Patten objects strongly to the terms 'vitrellae,' 'retinulate,' 'auto-' and 'exo-chromic' He believes that the corneal hypodermis is always present, and that the eye of Peripatus represents the primitive Arthropodan eye. For the definition of his terms, or of the terms as he uses them, see note, p. 452, ante. Points in the structure of the eyes upon which he lays stress are noted under the different classes of Arthropoda. The compound polymeniscous eye occurs also in the Lamellibranch Arca.

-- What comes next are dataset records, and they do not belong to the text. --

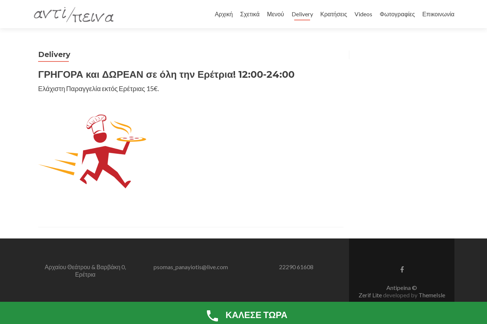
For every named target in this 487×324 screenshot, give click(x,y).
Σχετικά (249, 13)
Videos (363, 13)
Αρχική (224, 13)
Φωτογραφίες (397, 13)
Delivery (302, 13)
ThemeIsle (432, 294)
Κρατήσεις (333, 13)
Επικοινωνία (438, 13)
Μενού (275, 13)
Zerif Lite (371, 294)
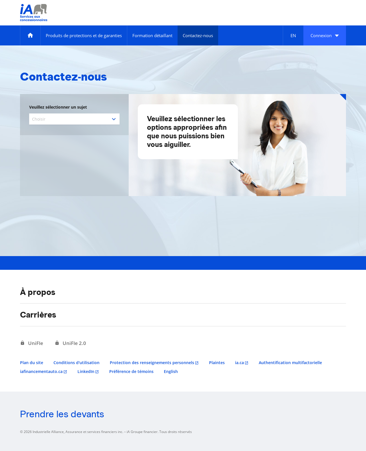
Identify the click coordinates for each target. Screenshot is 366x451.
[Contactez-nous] (198, 35)
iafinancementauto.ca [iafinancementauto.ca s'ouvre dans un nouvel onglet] (41, 371)
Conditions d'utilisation (76, 362)
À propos (37, 292)
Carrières (38, 315)
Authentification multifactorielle (290, 362)
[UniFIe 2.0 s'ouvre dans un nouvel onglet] (70, 343)
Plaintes (217, 362)
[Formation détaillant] (152, 35)
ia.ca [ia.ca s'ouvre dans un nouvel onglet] (239, 362)
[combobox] (74, 119)
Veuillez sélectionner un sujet (58, 107)
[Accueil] (30, 35)
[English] (293, 35)
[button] (324, 35)
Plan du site (31, 362)
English (171, 371)
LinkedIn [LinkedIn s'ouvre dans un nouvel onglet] (85, 371)
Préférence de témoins (131, 371)
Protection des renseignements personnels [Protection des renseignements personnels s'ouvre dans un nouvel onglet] (152, 362)
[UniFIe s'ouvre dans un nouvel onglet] (31, 343)
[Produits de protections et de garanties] (84, 35)
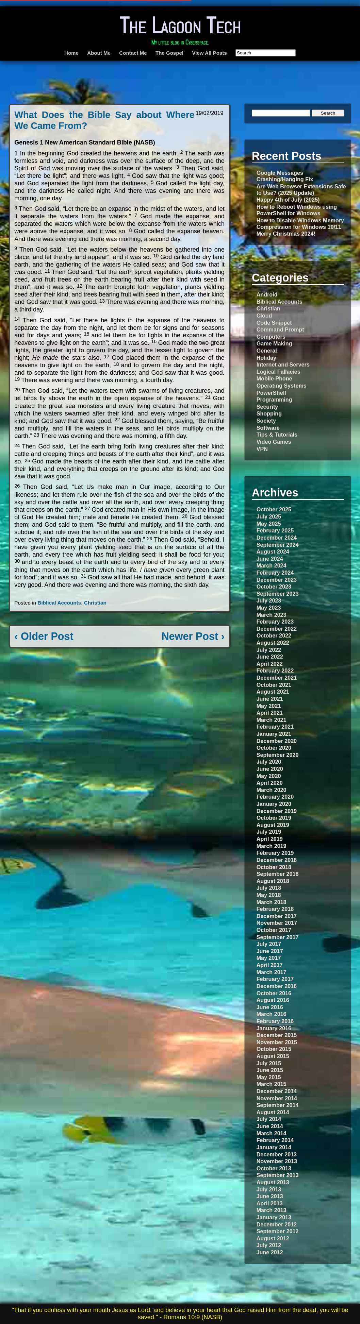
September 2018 (278, 874)
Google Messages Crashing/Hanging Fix (285, 176)
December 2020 (277, 741)
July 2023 (269, 600)
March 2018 (272, 902)
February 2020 (275, 797)
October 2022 (274, 635)
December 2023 (277, 580)
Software (268, 428)
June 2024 (270, 559)
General (267, 350)
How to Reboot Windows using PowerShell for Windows (297, 210)
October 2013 (274, 1168)
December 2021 (277, 678)
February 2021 (275, 727)
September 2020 (278, 755)
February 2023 (275, 621)
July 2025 (269, 516)
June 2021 (270, 699)
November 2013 (277, 1161)
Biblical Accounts (59, 603)
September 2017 (278, 937)
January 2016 (274, 1028)
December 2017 (277, 916)
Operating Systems (282, 386)
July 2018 (269, 888)
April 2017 (270, 965)
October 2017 (274, 930)
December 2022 (277, 629)
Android (267, 294)
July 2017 (269, 944)
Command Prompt (280, 329)
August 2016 (273, 1000)
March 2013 (272, 1210)
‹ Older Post (43, 636)
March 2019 (272, 846)
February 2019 (275, 853)
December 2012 (277, 1224)
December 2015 (277, 1035)
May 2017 (269, 958)
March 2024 (272, 565)
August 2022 (273, 643)
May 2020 (269, 776)
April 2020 (270, 783)
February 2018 (275, 909)
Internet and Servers (283, 364)
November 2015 (277, 1042)
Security (267, 407)
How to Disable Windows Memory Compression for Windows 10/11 (300, 223)
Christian (95, 603)
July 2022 (269, 650)
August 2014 (273, 1112)
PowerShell (271, 393)
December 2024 (277, 537)
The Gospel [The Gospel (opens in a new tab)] (169, 53)
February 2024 (275, 573)
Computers (271, 337)
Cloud (264, 315)
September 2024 (278, 545)
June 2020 (270, 769)
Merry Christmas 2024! (286, 234)
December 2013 (277, 1154)
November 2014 (277, 1098)
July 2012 (269, 1245)
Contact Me (133, 53)
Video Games (274, 442)
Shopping (269, 413)
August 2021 (273, 692)
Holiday (266, 358)
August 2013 (273, 1182)
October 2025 (274, 509)
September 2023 (278, 594)
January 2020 (274, 804)
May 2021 (269, 706)
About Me (99, 53)
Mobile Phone (274, 378)
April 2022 (270, 664)
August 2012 (273, 1238)
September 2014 (278, 1105)
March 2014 (272, 1133)
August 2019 (273, 825)
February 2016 (275, 1021)
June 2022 (270, 656)
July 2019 (269, 832)
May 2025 (269, 524)
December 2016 (277, 986)
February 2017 (275, 979)
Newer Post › (193, 636)
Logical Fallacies (278, 372)
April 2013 (270, 1203)
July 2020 (269, 762)
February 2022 (275, 670)
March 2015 (272, 1084)
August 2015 (273, 1056)
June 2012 (270, 1252)
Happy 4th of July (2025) (288, 200)
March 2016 (272, 1014)
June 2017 (270, 951)
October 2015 (274, 1049)
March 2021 (272, 720)
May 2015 (269, 1077)
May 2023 (269, 608)
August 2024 (273, 551)
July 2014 (269, 1119)
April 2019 (270, 839)
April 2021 (270, 713)
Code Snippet (274, 323)
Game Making (274, 343)
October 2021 (274, 685)
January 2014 (274, 1147)
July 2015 (269, 1063)
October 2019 (274, 818)
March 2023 (272, 615)
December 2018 (277, 860)
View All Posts (209, 53)
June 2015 (270, 1070)
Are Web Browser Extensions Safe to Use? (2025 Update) (301, 189)
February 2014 (275, 1140)
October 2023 (274, 586)
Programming (274, 399)
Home (71, 53)
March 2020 (272, 790)
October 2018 (274, 867)
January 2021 (274, 734)
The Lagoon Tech (180, 25)
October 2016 (274, 993)
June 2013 (270, 1196)
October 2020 (274, 748)
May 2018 (269, 895)
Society (266, 421)
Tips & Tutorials (277, 434)
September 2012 (278, 1231)
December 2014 (277, 1091)
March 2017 (272, 972)
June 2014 (270, 1126)
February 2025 (275, 530)
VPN (262, 449)
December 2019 (277, 811)
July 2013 (269, 1189)
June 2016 (270, 1007)
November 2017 (277, 923)
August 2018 (273, 881)
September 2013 (278, 1175)
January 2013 (274, 1217)
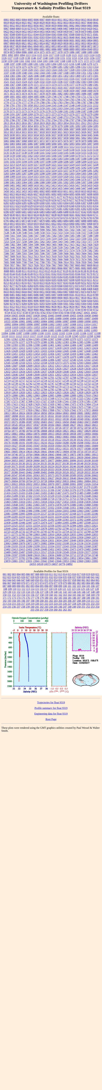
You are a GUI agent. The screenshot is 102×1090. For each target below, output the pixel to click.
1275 (24, 67)
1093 (16, 55)
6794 (95, 217)
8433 (6, 291)
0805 (95, 40)
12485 (22, 360)
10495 (80, 318)
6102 (12, 197)
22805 (43, 534)
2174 (30, 111)
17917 (58, 410)
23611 (43, 555)
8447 (30, 291)
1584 (18, 87)
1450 (54, 75)
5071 (36, 141)
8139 (89, 271)
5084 (18, 144)
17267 (7, 401)
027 (28, 577)
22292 (51, 519)
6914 (6, 223)
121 (64, 589)
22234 (58, 516)
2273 (54, 114)
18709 (43, 428)
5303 (72, 173)
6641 (72, 215)
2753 (66, 117)
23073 (36, 543)
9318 (30, 306)
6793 (89, 217)
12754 (94, 383)
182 (56, 598)
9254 (66, 300)
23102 (58, 543)
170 (97, 595)
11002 (51, 324)
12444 (58, 351)
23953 (65, 561)
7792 (54, 262)
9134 (60, 300)
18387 (29, 422)
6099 (95, 194)
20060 (36, 460)
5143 (54, 152)
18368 (94, 419)
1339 (18, 73)
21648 (87, 496)
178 (37, 598)
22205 (14, 516)
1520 (95, 78)
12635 (29, 371)
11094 (4, 333)
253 (93, 606)
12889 (73, 395)
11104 (69, 333)
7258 (24, 241)
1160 (15, 61)
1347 (60, 73)
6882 (54, 220)
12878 (94, 392)
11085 (51, 330)
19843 (51, 454)
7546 (72, 247)
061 (83, 580)
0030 (48, 22)
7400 (42, 244)
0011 (59, 19)
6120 (48, 197)
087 (5, 586)
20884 (87, 481)
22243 (73, 516)
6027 (36, 194)
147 (88, 592)
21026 (87, 484)
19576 (73, 448)
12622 (29, 368)
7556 (12, 250)
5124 (42, 149)
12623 (36, 368)
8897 (42, 297)
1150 (56, 58)
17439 (51, 404)
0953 (95, 49)
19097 (29, 439)
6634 (36, 215)
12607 (14, 365)
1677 (36, 93)
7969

Respiration may be cutaneous, i.e. effected by the general surface of the body, in the lower Crustacea and Arachnida; or branchiate, i.e. effected by processes developed from the surface of the body, or in connection with the limbs, as in most Crustacea and some Arachnida; or tracheate, and carrying air to all the tissues, as in Insecta, Myriapoda, most Arachnida, and the Protracheata. The tracheae are developed as internal growths from the hypodermis, lined by a chitinoid cuticle, which is generally crenulated spirally in the tracheal tubes. The simplest form is seen in Protracheata as a depression of the integument, from which arises a bundle of tracheal tubes. The structure is much the same in Myriapoda Diplo-poda. But as a rule the tracheal tubes branch and anastomose. The external apertures are known as stigmata. In certain Arachnida (e.g. Scorpio) the depression is large, and its walls disposed in leaf-like folds, tracheal tubes being absent. Such structures form the so-called lungs or lung-books. The tracheal system may become closed externally in aquatic forms, and then external processes of the integument, variously shaped, may be developed, in which tracheal branches ramify, as in the tracheal gills of some Insecta. Air enters and is expelled from the open tracheal system by contractions of the body walls and by diffusion.